━━━ Reading text

Mr. Richardson was identified as a member of the local gang on numerous occasions by various police officers. On August 13, 2003, Mr. Richardson was in the company of six other local gang members. One of the gang members was arrested for possessing a concealed semi-automatic weapon. Mr. Richardson had admitted his membership in the local gang. On September 3, 2003, Officers Louis Marin and Greg Martin spoke with defendant. Mr. Richardson, who was in the presence of other gang members, admitted he was a gang member at that time. Officer Marin entered this information into the Cal-Gangs data base.
Los Angeles Police Officer Cliff Chu was assigned to the 77th Street Division gang enforcement detail for three years, including 2003. In that capacity, he received extensive training and testified as a witness on gangs on more than 10 occasions. Officer Chu was assigned as the primary investigator of the local gang from November 2000 to June 2003. Officer Chu had personally spoken with hundreds if not thousands of gang members and associates in gathering gang intelligence. By building rapport with gang members, Officer Chu was able to gather intelligence. The Cal-Gangs data base is a secure statewide system to track and document gang activity and members. The system tracks the names and monikers of gang members as well as birthdates, addresses, automobiles stopped, and associations with other individuals. Officer Chu was trained to use the Cal-Gang system and was certified to input data. Officer Chu was familiar with Mr. Richardsons gang as well as the rival gang to which Mr. Ligon belonged.
Gangs typically have specific territories or boundaries described as turf. Numbers in gang names specifically refer to the streets or areas in which the gang territory lies. Normandie Avenue served as a border between the local rival gangs. The most common way for a gang member to gain prestige or respect would be to commit violent crimes such as: armed robbery; drive-by shootings; walk-up shootings; and violent crimes against actual or suspected members of rival gangs. This is referred to as putting in work for the gang. Gang members gain respect within the gang by committing violent crimes and retaliation against rival gangs. Younger gang members are often required to commit such offenses to gain status within the gang.
Officer Chu first had personal contact with Mr. Underwood in December 2001. Officers Chu and a partner, identified only as Officer Martin, had inputted Mr. Underwood into the Cal-Gang system three to six times between 2001 and 2003. Officer Chu saw Mr. Underwood in the local gang territory approximately 15 times. Mr. Underwood admitted he was a member of the local gang in March 2003. Mr. Underwood, Mr. Richardson, and defendant had all been stepped. That process involved the notification of the gang members family that he was involved in gang activities. Officer Chu had seen Mr. Richardson in Mr. Underwoods company on at least 10 occasions. They appeared to be best friends. Officer Chu also knew defendant was a member of the local gang. Officers Chu and Martin had two contacts in May 2002 with defendant within the local gang territory and in the company of known members of the local gang. Cal-Gang entries were made on both occasions. On August 6, 2002, Officer Chu spoke to defendant. On this occasion, defendant admitted that he was a member of the local gang. Officer Chu had seen defendant in the vicinity of defendant and Mr. Underwood in late 2002 or early 2003.

━━━━━━
━━━ Listing

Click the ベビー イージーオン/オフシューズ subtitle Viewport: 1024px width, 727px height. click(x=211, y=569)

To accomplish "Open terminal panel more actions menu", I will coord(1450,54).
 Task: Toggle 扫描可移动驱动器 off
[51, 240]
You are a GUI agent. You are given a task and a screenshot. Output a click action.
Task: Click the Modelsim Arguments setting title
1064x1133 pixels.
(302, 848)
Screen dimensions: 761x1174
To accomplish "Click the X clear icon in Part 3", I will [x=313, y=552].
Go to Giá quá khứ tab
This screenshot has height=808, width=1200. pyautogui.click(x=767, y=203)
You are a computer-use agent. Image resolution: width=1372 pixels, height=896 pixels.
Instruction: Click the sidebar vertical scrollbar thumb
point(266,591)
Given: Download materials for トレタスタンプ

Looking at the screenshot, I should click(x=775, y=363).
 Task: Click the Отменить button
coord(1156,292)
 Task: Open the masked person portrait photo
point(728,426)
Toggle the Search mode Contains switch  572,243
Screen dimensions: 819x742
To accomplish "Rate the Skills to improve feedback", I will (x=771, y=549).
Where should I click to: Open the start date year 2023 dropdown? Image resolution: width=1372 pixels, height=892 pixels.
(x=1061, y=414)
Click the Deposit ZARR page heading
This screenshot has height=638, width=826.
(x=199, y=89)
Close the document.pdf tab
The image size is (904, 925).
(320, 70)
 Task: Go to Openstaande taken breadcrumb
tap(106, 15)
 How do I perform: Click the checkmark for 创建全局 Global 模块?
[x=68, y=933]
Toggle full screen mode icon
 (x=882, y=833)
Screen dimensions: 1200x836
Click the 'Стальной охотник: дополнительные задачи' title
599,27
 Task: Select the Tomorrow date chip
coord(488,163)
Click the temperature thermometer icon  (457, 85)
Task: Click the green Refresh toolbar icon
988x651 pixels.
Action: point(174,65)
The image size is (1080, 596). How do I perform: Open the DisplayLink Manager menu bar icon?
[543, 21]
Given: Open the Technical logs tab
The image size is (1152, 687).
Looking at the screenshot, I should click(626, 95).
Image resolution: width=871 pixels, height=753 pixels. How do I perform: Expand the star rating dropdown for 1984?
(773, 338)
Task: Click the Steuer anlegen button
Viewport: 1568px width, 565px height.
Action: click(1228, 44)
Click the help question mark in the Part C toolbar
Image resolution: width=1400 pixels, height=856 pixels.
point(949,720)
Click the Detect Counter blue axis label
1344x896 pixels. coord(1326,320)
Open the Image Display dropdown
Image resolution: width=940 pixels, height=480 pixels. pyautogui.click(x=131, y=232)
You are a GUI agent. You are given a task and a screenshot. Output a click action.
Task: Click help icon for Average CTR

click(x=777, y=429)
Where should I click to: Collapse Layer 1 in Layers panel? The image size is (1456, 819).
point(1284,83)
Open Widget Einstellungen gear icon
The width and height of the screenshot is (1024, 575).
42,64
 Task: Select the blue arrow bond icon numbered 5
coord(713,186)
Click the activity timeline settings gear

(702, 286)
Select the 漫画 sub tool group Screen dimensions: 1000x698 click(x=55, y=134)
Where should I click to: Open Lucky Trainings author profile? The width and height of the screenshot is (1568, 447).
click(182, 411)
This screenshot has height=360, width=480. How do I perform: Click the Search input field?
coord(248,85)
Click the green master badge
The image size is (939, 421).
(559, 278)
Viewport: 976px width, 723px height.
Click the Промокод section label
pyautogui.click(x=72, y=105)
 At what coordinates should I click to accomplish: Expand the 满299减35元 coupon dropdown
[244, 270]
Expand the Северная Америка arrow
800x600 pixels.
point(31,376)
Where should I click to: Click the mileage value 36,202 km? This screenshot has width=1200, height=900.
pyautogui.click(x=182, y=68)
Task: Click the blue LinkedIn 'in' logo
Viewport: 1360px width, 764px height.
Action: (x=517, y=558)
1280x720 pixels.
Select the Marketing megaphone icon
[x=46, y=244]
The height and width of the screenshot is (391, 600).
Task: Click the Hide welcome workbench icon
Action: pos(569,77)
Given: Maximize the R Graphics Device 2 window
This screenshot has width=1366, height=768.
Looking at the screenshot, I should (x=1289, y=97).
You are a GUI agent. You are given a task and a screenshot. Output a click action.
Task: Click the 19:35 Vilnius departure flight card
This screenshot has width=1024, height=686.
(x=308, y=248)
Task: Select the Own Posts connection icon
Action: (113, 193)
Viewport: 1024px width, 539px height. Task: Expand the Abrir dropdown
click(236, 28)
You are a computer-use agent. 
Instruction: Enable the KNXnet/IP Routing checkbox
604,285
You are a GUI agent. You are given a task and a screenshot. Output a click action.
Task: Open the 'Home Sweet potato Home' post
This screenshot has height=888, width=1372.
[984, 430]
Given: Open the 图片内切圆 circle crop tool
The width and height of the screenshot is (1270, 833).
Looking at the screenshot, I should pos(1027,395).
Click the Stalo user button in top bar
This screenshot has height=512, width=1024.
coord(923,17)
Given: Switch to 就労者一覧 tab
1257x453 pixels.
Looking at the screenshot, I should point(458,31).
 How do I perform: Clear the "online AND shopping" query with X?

━━━━━━

## What you should do
Reproduce the stretch of the gang-testimony passage from "Gangs typically have" through "within the gang.", substituting "home ground" for "turf".

## Final result
Gangs typically have specific territories or boundaries described as home ground. Numbers in gang names specifically refer to the streets or areas in which the gang territory lies. Normandie Avenue served as a border between the local rival gangs. The most common way for a gang member to gain prestige or respect would be to commit violent crimes such as: armed robbery; drive-by shootings; walk-up shootings; and violent crimes against actual or suspected members of rival gangs. This is referred to as putting in work for the gang. Gang members gain respect within the gang by committing violent crimes and retaliation against rival gangs. Younger gang members are often required to commit such offenses to gain status within the gang.